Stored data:
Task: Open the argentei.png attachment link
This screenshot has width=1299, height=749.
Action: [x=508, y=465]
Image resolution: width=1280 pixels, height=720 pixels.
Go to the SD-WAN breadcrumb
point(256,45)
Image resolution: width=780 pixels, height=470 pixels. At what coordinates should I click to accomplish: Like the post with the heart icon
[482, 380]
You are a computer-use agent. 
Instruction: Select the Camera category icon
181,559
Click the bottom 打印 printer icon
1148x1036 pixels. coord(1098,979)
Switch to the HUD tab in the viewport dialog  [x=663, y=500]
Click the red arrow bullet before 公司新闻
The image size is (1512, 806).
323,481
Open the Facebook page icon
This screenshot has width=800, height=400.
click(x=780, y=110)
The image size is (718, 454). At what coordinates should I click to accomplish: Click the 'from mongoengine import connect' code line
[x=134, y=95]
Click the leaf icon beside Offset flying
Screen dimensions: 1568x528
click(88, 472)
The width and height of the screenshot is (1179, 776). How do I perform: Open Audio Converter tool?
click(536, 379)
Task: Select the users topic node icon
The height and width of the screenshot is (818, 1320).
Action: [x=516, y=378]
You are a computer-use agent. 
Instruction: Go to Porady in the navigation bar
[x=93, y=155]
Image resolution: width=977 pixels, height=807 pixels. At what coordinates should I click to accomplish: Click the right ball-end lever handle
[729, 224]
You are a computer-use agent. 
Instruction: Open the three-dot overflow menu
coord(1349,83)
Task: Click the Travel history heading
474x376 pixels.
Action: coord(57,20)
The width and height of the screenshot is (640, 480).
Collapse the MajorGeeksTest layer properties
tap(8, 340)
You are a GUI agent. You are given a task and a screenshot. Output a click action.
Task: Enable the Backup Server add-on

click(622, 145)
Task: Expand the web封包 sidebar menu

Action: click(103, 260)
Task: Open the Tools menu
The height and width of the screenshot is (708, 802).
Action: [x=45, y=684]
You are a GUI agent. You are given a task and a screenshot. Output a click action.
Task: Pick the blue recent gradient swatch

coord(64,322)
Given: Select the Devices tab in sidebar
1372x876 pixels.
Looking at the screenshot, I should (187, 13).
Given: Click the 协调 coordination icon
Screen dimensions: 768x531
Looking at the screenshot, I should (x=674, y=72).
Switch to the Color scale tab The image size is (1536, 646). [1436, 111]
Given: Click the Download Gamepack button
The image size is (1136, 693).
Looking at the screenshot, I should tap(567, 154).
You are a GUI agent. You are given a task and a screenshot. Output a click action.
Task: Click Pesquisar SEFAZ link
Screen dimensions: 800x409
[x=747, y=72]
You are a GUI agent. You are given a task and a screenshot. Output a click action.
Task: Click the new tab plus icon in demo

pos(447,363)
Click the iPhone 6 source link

* What the task asks
Reproduce the full set of entries above exactly, without dropping a line.

* Result for this exercise
Task: Open the argentei.png attachment link
This screenshot has width=1299, height=749.
Action: [x=508, y=465]
Image resolution: width=1280 pixels, height=720 pixels.
Go to the SD-WAN breadcrumb
point(256,45)
Image resolution: width=780 pixels, height=470 pixels. At what coordinates should I click to accomplish: Like the post with the heart icon
[482, 380]
You are a computer-use agent. 
Instruction: Select the Camera category icon
181,559
Click the bottom 打印 printer icon
1148x1036 pixels. coord(1098,979)
Switch to the HUD tab in the viewport dialog  [x=663, y=500]
Click the red arrow bullet before 公司新闻
The image size is (1512, 806).
323,481
Open the Facebook page icon
This screenshot has width=800, height=400.
click(x=780, y=110)
The image size is (718, 454). At what coordinates should I click to accomplish: Click the 'from mongoengine import connect' code line
[x=134, y=95]
Click the leaf icon beside Offset flying
Screen dimensions: 1568x528
click(88, 472)
The width and height of the screenshot is (1179, 776). How do I perform: Open Audio Converter tool?
click(536, 379)
Task: Select the users topic node icon
The height and width of the screenshot is (818, 1320).
Action: [x=516, y=378]
You are a computer-use agent. 
Instruction: Go to Porady in the navigation bar
[x=93, y=155]
Image resolution: width=977 pixels, height=807 pixels. At what coordinates should I click to accomplish: Click the right ball-end lever handle
[729, 224]
You are a computer-use agent. 
Instruction: Open the three-dot overflow menu
coord(1349,83)
Task: Click the Travel history heading
474x376 pixels.
Action: coord(57,20)
The width and height of the screenshot is (640, 480).
Collapse the MajorGeeksTest layer properties
tap(8, 340)
You are a GUI agent. You are given a task and a screenshot. Output a click action.
Task: Enable the Backup Server add-on

click(622, 145)
Task: Expand the web封包 sidebar menu

Action: click(103, 260)
Task: Open the Tools menu
The height and width of the screenshot is (708, 802).
Action: [x=45, y=684]
You are a GUI agent. You are given a task and a screenshot. Output a click action.
Task: Pick the blue recent gradient swatch

coord(64,322)
Given: Select the Devices tab in sidebar
1372x876 pixels.
Looking at the screenshot, I should (187, 13).
Given: Click the 协调 coordination icon
Screen dimensions: 768x531
Looking at the screenshot, I should (x=674, y=72).
Switch to the Color scale tab The image size is (1536, 646). [1436, 111]
Given: Click the Download Gamepack button
The image size is (1136, 693).
Looking at the screenshot, I should tap(567, 154).
You are a GUI agent. You are given a task and a screenshot. Output a click action.
Task: Click Pesquisar SEFAZ link
Screen dimensions: 800x409
[x=747, y=72]
You are a GUI agent. You are given a task and a screenshot. Output a click action.
Task: Click the new tab plus icon in demo

pos(447,363)
Click the iPhone 6 source link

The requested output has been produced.